日記

 近所に美味しい和食の店があると誘われて行ってみる。名前は「酒肴 和亭(なごみてい)」。外見は鄙びた居酒屋風。昼間、センス悪い旗竿の横で弁当を売っていたことを思い出す。中に入ってみると10人程度で一杯になってしまう狭さで、内装も冴えない小料理屋風だ。しかし、お品書きを見ると、そこそこの値段の料理ばかりが並び、壁には「食べログ ベスト2010」と堂々掲示されている。何だか見た目とのギャップを感じて興味が沸き立つ。

 品書きで最初に目が行ったのはノドグロ。食べたいけれど、2480〜5000円。
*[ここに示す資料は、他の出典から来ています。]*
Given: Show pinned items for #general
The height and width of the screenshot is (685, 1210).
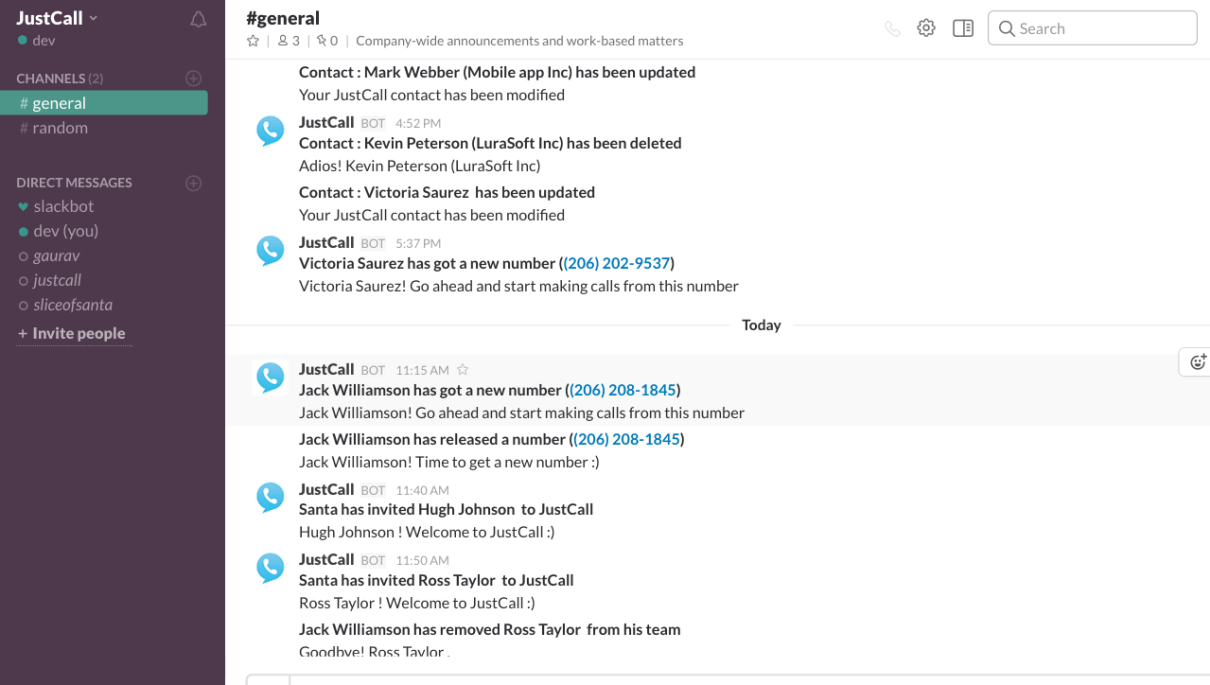Looking at the screenshot, I should click(327, 41).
初ものの店でこれは危険な冒険だと思うし、それ以前に手が出ない値段なので我慢。迷っていると、お店の方が「楽」というコース(3500円)がお薦めだと言ってくる。ほとんどのお客さんがこれを注文するそうだ。それではとアドバイスに従ったのだが、これが正解。6品か7品くらいのコースだった。味はかなりのもので、値段を考えればそれ以上に満足できる(ただし、出汁使いが絶品の霞町すえとみや心斎橋の光悦にはとても及ばない)。

 料理の味よりも楽しかったのは、盛り付けの凝り方。まず先付けは、スライスした黄トマトの上に燻した肉厚の帆立を乗せて、桂剥きした大根で包み、金箔など色味のあるものをトッピング。ソースはイチゴベースのもの。飾りつけが美しくて、箸をのばすのをためらうくらいだった。続くお造りは2品。特製ポン酢でいただくヒラメ。桂剥きした大根の筒の中にロウソクを据えている(ネットで探すと写真があった)。もうひとつはサワラで、茗荷との取り合わせが良かった。

 料理はこのような具合で続くのだが、それぞれの料理に合った日本酒を出してくれるのもこの店の良さだと思う。時節柄、東北の酒を中心にいただいたのだが、どれも単に舌も喉も喜ぶ美味さだっただけでなく、確かに一品ごとの相性もぴったりだった。

 この店、大阪で一番良い魚を仕入れていると自負しているそうだ。けれども、酒のレベルや盛り付けのセンスの方がそれに勝っている、という感想は贅沢すぎるか? 例えば「かむなび」と較べると、ものによっては味はこちらの方が上だが、メニューの面白みやお店の雰囲気ではかむなびが勝ち。けれども、ここにはこれからもお邪魔することだろう。自宅から数百メートル圏内の料理店のレベル、やっぱり恐ろしいくらい高い。